Main Results: We identified 10 eligible studies (2221 participants), of which one is ongoing. Of these 10 studies, six compared IAC vs. UAC with warfarin (1267 participants) and four compared IAC vs. UAC with DOAC (954 participants). Follow-up duration ranged between 0.5 to three months. The mean age of participants ranged from 68 to 76 years. Definitions of thromboembolic events, device-pocket hematoma, and bleeding events varied across studies. IAC vs. UAC with warfarin IAC with warfarin may result in little to no difference in composite thromboembolic events (RR 0.85, 95% CI 0.18 to 4.11; 5 RCTs, n = 1266; low-certainty evidence). The evidence is very uncertain about the effect of IAC on device-pocket hematoma (RR 1.87, 95% CI 0.83 to 4.22; 5 RCTs, n = 1266; very low-certainty evidence), ischemic stroke (RR 0.70, 95% CI 0.11 to 4.40; 5 RCTs, n = 1266; very low-certainty evidence) and composite bleeding events (RR 1.92, 95% CI 0.84 to 4.43; 5 RCTs, very low-certainty evidence). IAC with warfarin likely results in little to no difference in deep vein thrombosis or pulmonary embolism (0 events in both groups; 2 RCTs, n = 782; moderate-certainty evidence). IAC may result in a slight reduction of all-cause mortality (RR 0.35, 95% CI 0.04 to 2.93; 3 RCTs, n = 953; low-certainty evidence). IAC vs. UAC with DOAC IAC with DOAC may result in little to no difference in composite thromboembolic events (RR 0.98, 95% CI 0.06 to 15.63; 3 RCTs, n = 843; low-certainty evidence) and ischemic stroke (RR 0.98, 95% CI 0.06 to 15.63, 2 RCTs, n = 763; low-certainty evidence). The evidence is very uncertain about the effect of IAC with DOAC on device-pocket hematoma (RR 1.07, 95% CI 0.55 to 2.11; 4 RCTs, n = 954; very low-certainty evidence) and composite bleeding events (RR 1.07, 95% CI 0.55 to 2.06; 4 RCTs, n = 954; very low-certainty evidence). IAC may result in little to no difference in ischemic stroke (RR 0.98, 95% CI 0.06 to 15.63, 2 RCTs, low-certainty evidence). IAC likely results in little to no difference in deep vein thrombosis or pulmonary embolism (0 events in both groups; 2 RCTs, n = 763; moderate-certainty evidence). IAC may result in a slight reduction of all-cause mortality (RR 0.49, 95% CI 0.04 to 5.39; 2 RCTs, n = 763; low-certainty evidence).

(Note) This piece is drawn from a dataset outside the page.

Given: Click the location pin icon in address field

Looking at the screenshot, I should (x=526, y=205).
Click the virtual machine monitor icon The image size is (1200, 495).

Authors' Conclusions: Interrupted anticoagulation in people undergoing elective CIED surgery had similar outcomes to uninterrupted anticoagulation with either warfarin or DOAC medications. Certainty of evidence was judged to be low to very low for most of the assessed outcomes. Further RCTs are particularly needed to help identify whether IAC significantly impacts the risks of thromboembolic events and device-pocket hematoma.